Does he sweat red ink out his pores? He doesn't even have a red pen to grade with. But the ink. It's everywhere.
2. The Underdog — Bad home life. Reading difficulty. Language barrier. Speech impediment. No friends.
SOMETHING will make you root for this kid. You'll buy him/her school supplies, Christmas presents, tutor at every chance, talk about and pray for your underdog. This one you will check up on in the coming years and hope to hear good things.
3. The kid who cuts everything into tiny pieces. Paper. Crayons. Rulers.

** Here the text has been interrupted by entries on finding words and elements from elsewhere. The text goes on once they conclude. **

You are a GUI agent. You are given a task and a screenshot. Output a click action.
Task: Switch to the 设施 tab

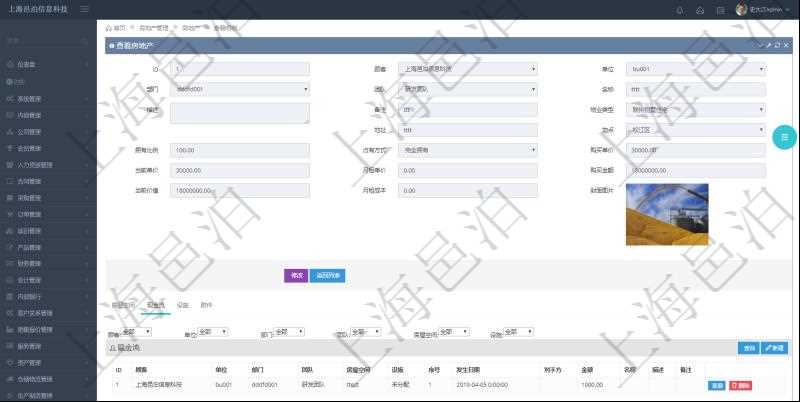point(182,304)
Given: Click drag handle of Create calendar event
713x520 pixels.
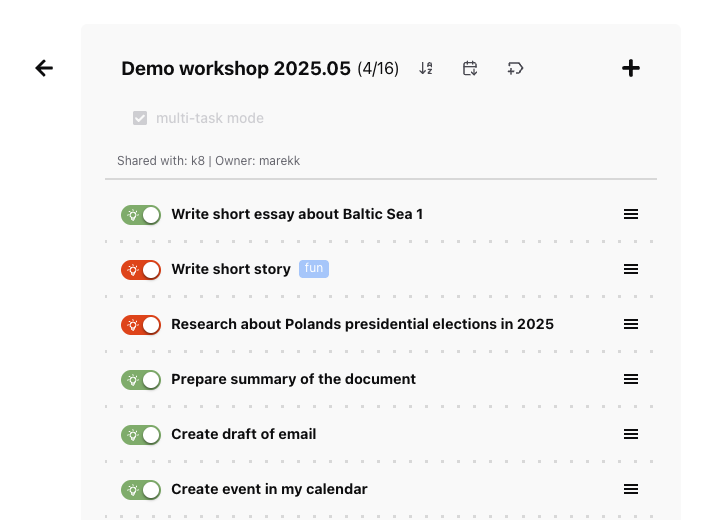Looking at the screenshot, I should point(631,489).

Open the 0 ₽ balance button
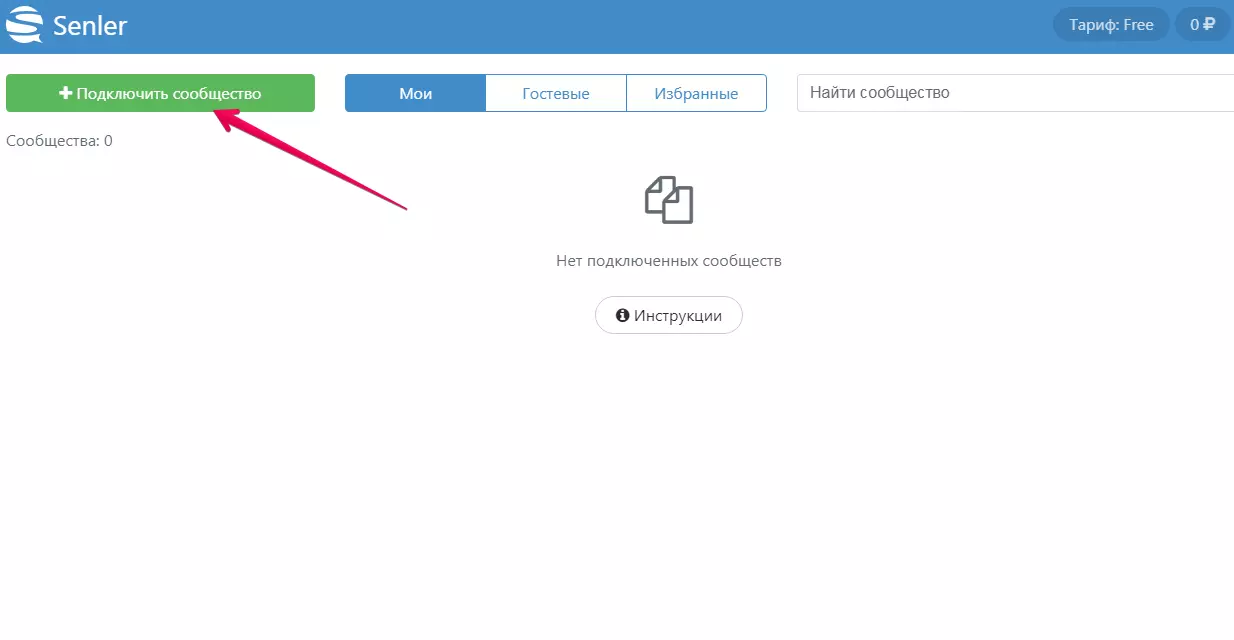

Decimated.
Occasionally, this is the same kid as kid #1. Double threat.
4. The invisible child.
You'll find yourself saying things like "Do I even teach a kid named Michael?" This kid is so average, middle of the road, ordinary that they literally are invisible to you.
5. The helper. Your right hand.
Some may refer to him/her as teacher's pet. Whatevs--she's great at passing out papers.
6. The "tries-too-hard-to-be-a-helper" kid.
No, I don't need you to pass out papers. I just need you to sit down.
7. The comedian.
This kid is hilarious but mostly just to you. Usually a boy, he gets away with much more than his peers because OMG, that WAS funny. Usually dry, witty, sarcastic and pretty much over the other kids and their shenanigans. Wait, are you the comedian?
8. The class clown.
Different than the comedian in that the kids think he's funnyish but you do not. At. All.
9. The quirky kid.
Maybe he does a weird shaking thing when he's mad. Digs for gold until his nose bleeds. Collects all broken pencils from the floor and keeps them as "pets." Something is off.
10. The know-it-all.
Yes, I DO know that Pluto is a dwarf planet. Thanks for the info. In the middle of my reading lesson.
11. The Cray. Just cray.
Become friends with the school psychologist.
12. The Reader.
Please put that book down while you're: walking downstairs, learning long division, eating lunch, in the restroom. You read, we get it.
13. The Sticky/Stinky Desk Kid.
What is that smell/sticky stuff everywhere? Rotten snacks. Glue. Smoke soaked backpack.
14. Toots Magee.
What is this kid eating? Broccoli? Every meal?
15. The Hugger/Shoulder Rub Kid.
Love ya sweetie, but even my husband gives it a rest sometimes.
16. The Inappropriate commenter.
Sometimes this kid does it on purpose, "You look constipated when you make that face." Some years it's just an innocent kid explaining pregnancy to a class of 4th graders.
17. The "I don't get it" kid.
They don't get it. Ever.
18. The Tattler. Is this a tattle?
19. The ADHD poster child.
Common signs-- animal noises, "Oh, I forgot to go to the nurse," finger guns, wild eyes.
Don't act like you don't have a name and face for all of them. And you love them all. Except that one. There's always that one.